- Opening Delimiter -

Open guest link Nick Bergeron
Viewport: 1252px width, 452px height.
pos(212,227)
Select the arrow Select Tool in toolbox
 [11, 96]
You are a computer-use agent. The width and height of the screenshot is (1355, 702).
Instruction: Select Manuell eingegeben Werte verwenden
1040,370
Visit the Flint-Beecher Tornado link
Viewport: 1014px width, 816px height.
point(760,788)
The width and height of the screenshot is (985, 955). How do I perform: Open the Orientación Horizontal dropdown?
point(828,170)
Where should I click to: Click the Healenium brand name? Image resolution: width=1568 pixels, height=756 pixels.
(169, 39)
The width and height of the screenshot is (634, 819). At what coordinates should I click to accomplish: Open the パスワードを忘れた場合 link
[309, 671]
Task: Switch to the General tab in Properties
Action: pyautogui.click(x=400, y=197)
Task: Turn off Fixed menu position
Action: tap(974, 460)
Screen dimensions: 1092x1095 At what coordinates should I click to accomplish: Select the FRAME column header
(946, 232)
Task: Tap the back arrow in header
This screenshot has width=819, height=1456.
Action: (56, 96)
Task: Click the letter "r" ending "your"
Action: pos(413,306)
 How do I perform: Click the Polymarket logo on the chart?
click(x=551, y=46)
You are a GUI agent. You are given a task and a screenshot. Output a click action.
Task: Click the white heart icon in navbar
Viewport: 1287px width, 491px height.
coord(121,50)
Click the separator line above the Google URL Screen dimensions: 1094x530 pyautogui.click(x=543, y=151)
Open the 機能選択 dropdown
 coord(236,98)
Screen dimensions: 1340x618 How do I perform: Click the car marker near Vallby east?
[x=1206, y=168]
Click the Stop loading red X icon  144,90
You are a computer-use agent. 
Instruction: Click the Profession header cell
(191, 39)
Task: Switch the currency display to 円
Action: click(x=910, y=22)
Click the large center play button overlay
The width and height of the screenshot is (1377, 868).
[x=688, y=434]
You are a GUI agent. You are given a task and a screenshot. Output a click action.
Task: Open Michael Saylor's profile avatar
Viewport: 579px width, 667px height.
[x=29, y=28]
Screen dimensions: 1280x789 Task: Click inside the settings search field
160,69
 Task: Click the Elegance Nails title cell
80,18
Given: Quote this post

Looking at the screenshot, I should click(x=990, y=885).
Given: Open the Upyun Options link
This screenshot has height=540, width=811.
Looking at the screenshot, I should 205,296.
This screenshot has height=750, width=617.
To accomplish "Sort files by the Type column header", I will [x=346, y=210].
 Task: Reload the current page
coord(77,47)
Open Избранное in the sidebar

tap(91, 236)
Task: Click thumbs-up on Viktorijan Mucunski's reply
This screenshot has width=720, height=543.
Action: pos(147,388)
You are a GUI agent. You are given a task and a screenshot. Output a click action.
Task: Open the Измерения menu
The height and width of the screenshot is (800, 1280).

- Closing Delimiter -

What lines of the preceding data include the string "computer"? Pull them out.

## Reply to the exercise
You are a computer-use agent. The width and height of the screenshot is (1355, 702).
You are a computer-use agent. 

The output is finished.